かたちあるものと、かたちないものと選ぶ逡巡が「心脳問題」かなぁと思ってしまった。
書籍出版 双風舎:【連載】「脳は心を記述できるのか」 書籍出版 双風舎:【連載】「脳は心を記述できるのか」

ダーウィンが進化論や地動説に感じていたものを、強いてリアリティであると考えるなら、それはけっして「実感的リアリティ」ではなくて「構造的リアリティ」とでもいうべきものでしょう。
 なぜなら、もし「見たものをありのままに信ずる」という姿勢がつねに真実ならば、ヒトが猿から進化した(とは『種の起源』には書かれていませんが)とか、地球が太陽の回りをまわっている、という発想は、人々の反発しか買わないでしょうから。
 「地球のほうがまわってる? んなバカな」「人の祖先が猿なわけないだろ、常識的に考えて」と、人々から非難されるのがオチです。「実感」や「常識」のリアリティは、これほど強力なものです。だからいまでも「地球は平たい」とか「進化論はデタラメ」とか確信して疑わない人が山ほど存在するのです。

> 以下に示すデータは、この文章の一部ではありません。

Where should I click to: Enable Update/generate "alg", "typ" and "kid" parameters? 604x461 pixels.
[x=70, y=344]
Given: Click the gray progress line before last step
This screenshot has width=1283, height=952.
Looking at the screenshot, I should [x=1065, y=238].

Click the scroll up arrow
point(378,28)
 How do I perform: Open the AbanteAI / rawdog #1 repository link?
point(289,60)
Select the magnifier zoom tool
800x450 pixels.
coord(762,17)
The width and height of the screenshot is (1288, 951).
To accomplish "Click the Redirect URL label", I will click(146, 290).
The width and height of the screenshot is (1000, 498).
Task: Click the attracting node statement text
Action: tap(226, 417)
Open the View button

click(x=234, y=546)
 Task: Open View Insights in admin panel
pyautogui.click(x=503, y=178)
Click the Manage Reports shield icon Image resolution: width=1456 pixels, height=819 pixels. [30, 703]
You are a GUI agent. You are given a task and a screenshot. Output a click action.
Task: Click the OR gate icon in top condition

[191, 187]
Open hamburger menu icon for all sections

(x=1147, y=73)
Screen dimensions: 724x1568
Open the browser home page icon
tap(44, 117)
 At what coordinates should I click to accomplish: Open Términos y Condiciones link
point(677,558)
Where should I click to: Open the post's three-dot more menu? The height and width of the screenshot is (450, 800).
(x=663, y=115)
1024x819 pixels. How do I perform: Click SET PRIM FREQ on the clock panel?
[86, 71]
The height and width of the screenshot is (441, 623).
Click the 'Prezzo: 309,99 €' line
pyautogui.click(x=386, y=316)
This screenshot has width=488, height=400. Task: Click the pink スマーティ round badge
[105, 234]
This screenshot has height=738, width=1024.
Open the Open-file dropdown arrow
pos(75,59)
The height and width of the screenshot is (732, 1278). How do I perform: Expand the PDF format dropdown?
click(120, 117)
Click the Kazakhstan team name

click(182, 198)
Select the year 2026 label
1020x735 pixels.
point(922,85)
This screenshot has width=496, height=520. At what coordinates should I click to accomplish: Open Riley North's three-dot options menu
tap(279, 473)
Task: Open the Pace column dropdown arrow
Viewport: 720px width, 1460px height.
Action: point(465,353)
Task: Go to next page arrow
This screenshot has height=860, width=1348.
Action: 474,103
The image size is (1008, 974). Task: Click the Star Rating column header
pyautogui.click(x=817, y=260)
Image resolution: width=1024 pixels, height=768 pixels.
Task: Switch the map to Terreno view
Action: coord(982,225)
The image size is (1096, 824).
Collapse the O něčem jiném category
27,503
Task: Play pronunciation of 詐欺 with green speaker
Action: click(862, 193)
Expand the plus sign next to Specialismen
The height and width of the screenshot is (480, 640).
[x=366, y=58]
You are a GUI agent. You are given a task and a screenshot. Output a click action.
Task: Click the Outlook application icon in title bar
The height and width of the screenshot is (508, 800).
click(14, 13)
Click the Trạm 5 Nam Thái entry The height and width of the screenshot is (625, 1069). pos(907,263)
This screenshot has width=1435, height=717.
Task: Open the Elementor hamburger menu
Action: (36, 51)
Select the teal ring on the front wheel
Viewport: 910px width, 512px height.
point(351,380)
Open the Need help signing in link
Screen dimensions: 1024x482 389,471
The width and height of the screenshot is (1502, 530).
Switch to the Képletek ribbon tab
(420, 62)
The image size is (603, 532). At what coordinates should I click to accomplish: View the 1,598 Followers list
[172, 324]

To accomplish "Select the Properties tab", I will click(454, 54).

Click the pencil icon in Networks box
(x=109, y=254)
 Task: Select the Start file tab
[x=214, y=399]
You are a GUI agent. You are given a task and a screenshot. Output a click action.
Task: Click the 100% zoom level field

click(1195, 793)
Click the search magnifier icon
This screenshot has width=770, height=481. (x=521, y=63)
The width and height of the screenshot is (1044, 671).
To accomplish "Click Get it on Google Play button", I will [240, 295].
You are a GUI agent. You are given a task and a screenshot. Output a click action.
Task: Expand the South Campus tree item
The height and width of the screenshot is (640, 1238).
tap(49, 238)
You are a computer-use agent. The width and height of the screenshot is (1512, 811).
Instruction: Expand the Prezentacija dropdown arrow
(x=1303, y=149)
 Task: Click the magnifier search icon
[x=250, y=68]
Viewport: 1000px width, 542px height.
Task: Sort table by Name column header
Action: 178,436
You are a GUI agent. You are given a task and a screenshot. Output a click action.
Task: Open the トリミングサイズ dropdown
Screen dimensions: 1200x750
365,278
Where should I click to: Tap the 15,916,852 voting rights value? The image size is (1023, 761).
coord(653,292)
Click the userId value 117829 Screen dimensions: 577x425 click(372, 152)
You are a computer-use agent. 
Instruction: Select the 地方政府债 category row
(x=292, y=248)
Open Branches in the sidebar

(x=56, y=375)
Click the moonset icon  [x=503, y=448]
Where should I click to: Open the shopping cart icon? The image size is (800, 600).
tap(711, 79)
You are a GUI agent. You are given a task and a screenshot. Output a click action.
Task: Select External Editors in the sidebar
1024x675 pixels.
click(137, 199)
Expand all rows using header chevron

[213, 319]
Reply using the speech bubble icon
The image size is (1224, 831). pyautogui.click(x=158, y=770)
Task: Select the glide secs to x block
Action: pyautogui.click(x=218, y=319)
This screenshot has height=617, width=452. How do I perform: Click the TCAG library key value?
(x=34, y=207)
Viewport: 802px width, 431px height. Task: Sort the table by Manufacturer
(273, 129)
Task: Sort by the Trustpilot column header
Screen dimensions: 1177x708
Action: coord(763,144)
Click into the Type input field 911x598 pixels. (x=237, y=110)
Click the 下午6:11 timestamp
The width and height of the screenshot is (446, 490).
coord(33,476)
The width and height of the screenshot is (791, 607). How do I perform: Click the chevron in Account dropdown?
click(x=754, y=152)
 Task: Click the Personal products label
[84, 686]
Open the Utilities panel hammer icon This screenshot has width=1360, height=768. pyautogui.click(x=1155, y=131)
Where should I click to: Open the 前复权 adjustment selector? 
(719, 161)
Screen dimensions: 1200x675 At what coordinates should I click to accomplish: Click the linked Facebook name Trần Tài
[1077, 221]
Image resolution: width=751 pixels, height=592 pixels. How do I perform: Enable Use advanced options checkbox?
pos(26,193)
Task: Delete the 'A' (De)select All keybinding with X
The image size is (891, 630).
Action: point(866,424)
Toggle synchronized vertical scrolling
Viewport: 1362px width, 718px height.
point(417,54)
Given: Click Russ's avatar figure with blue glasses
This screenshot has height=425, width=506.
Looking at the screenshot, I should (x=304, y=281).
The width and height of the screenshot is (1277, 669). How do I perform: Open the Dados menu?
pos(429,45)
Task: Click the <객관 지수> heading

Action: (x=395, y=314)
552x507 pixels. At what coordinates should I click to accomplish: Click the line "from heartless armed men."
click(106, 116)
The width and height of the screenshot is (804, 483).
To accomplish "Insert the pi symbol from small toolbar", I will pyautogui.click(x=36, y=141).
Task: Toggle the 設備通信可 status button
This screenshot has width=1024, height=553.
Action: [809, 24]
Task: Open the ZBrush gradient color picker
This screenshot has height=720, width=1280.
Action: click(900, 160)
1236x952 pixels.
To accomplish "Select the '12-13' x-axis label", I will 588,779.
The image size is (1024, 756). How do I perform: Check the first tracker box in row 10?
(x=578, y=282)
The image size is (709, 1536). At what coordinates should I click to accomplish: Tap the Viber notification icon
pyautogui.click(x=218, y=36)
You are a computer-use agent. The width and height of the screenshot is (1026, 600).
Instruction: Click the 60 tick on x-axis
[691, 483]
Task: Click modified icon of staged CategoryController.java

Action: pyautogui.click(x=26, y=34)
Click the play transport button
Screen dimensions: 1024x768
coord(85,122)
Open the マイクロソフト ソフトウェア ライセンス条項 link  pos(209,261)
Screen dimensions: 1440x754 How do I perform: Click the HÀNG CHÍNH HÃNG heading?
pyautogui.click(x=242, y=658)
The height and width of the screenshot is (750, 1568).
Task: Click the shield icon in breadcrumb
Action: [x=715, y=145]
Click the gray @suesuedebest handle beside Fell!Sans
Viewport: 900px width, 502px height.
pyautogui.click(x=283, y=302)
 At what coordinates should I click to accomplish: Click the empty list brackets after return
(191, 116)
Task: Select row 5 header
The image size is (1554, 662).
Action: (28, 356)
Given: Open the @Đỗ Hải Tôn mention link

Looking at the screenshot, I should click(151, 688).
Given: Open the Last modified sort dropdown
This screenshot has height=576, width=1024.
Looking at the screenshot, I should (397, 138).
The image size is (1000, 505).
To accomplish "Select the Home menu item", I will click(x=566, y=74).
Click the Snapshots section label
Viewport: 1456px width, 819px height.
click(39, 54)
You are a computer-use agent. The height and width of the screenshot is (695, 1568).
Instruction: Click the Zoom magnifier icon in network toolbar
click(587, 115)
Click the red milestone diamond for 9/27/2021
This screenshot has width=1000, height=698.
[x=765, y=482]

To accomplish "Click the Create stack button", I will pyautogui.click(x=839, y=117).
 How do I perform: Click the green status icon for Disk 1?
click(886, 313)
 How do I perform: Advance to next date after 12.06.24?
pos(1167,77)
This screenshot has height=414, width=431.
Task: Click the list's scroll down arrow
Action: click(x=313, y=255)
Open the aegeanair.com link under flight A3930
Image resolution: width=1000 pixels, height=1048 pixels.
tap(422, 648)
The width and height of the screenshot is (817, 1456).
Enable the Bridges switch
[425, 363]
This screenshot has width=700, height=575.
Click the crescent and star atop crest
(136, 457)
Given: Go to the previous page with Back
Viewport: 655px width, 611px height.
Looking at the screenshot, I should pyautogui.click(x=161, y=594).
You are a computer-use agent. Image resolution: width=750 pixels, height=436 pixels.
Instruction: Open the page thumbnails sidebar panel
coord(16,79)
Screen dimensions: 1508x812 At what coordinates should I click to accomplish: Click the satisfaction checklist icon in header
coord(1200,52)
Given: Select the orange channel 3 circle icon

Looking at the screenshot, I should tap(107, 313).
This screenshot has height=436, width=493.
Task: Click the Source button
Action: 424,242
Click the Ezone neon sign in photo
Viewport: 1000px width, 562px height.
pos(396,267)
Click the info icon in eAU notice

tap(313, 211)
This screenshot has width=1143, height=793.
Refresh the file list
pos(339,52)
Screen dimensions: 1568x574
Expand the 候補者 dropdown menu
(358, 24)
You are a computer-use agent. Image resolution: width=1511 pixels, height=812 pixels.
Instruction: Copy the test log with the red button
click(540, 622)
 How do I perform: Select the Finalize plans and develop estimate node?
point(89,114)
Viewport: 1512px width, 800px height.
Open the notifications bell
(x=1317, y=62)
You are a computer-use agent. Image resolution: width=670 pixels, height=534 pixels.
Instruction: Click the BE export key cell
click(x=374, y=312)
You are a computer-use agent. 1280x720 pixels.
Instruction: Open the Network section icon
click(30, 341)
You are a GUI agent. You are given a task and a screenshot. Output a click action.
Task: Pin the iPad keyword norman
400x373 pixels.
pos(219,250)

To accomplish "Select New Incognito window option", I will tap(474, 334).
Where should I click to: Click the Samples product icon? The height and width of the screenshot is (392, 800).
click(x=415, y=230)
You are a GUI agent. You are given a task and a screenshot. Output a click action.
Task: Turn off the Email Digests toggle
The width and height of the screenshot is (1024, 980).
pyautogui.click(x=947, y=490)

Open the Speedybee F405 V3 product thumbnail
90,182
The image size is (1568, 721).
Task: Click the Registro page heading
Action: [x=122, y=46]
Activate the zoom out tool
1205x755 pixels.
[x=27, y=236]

コペルニクスの地動説も、ダーウィンの進化論も、そしてフロイトの無意識ですらも、共通しているのはひとつのこと、世界は“いまここ”で見たまま、感じられたままのものではない、という真理の主張にほかなりません。だからこそ熱狂的に受けいれられる一方で、猛烈な反発や弾圧をこうむってきたのです。
しかし、すくなくとも、二〇世紀以降の科学は、こうした実感主義に背を向けながら進歩してきたのではなかったか。
 茂木さんのクオリアに私がしつこく疑義を呈し続けているのは、それがややもすると、かつての実感主義のほうに取りこまれてしまう危険性があると考えるからです。もちろん茂木さんはきわめて真剣に、クオリアの発生機序を解明しようとされている。しかし、その手続きはあくまでも、“クオリアの実在性”を自明の前提にしてはいませんか?
http://sofusha.moe-nifty.com/blog/2010/05/5-28f1.html

なかなか読み続けるにはハードなテキストですが、頑張ります。